Canadian politician (1947-2017)

André Drouin (c. 1947 – 2 April 2017) was a Canadian politician, who served as a city councillor in Hérouxville, Quebec. He is best known as the author of the controversial Hérouxville Standards, a document which sparked national debate in 2007 over the principle of providing reasonable accommodation for cultural and religious diversity.

==Election==
Drouin was elected as the council member for Hérouxville's Electoral District No. 6 in 2005.

==Code of conduct==

Drouin was largely unknown beyond the Mauricie region of the province of Quebec until, in January 2007, he authored a 'code of conduct' that spells out standards for newcomers to his community. The controversial document drew media attention because of its perceived eccentricity and alleged lack of inclusiveness toward certain minorities. It contradicts a number of Supreme Court rulings and notably forbids residents to:

- Kill women by stoning them in public
- Burn women alive or with acid
- Carry kirpans in public

Despite its flaws, Drouin's code raised questions on the limits of tolerance and fueled the debate over reasonable accommodations.

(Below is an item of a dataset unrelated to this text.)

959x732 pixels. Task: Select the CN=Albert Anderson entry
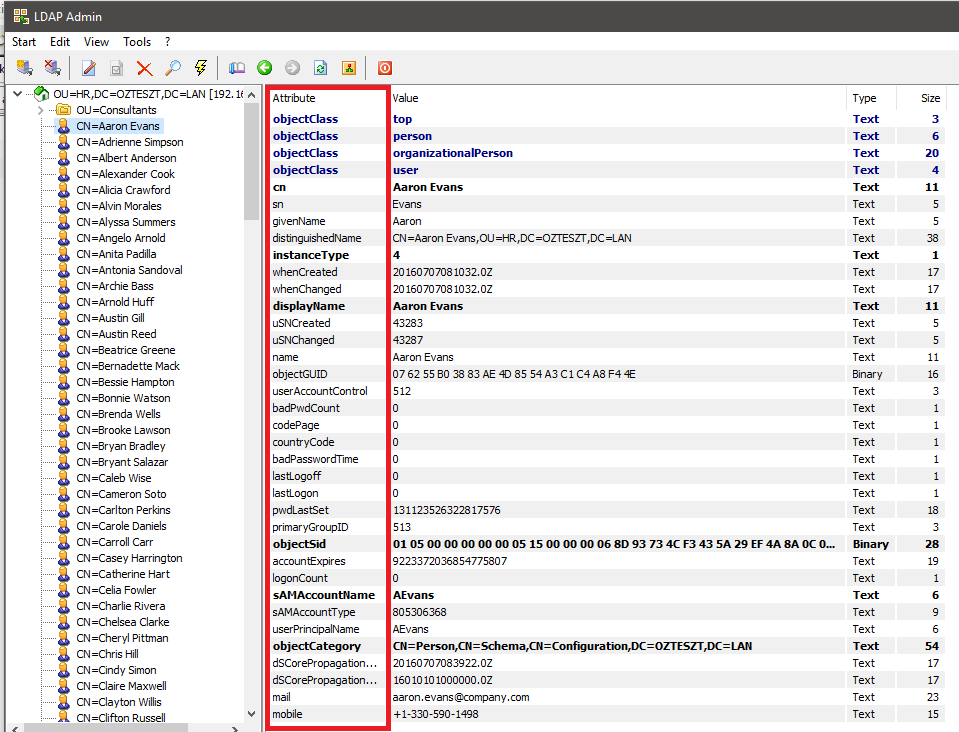[126, 157]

==Tout le monde en parle==
In February 2007, Drouin went on the set of the French Canadian talk-show Tout le monde en parle to expose his views. While on the show, he claimed that he had no intention to succeed Hérouxville Mayor Martin Périgny. Host Guy A. Lepage and panelist Dany Turcotte expressed serious reservations about whether the code was the appropriate solution to immigration concerns.

==Death==
Drouin died on 2 April 2017 from cancer, aged 70.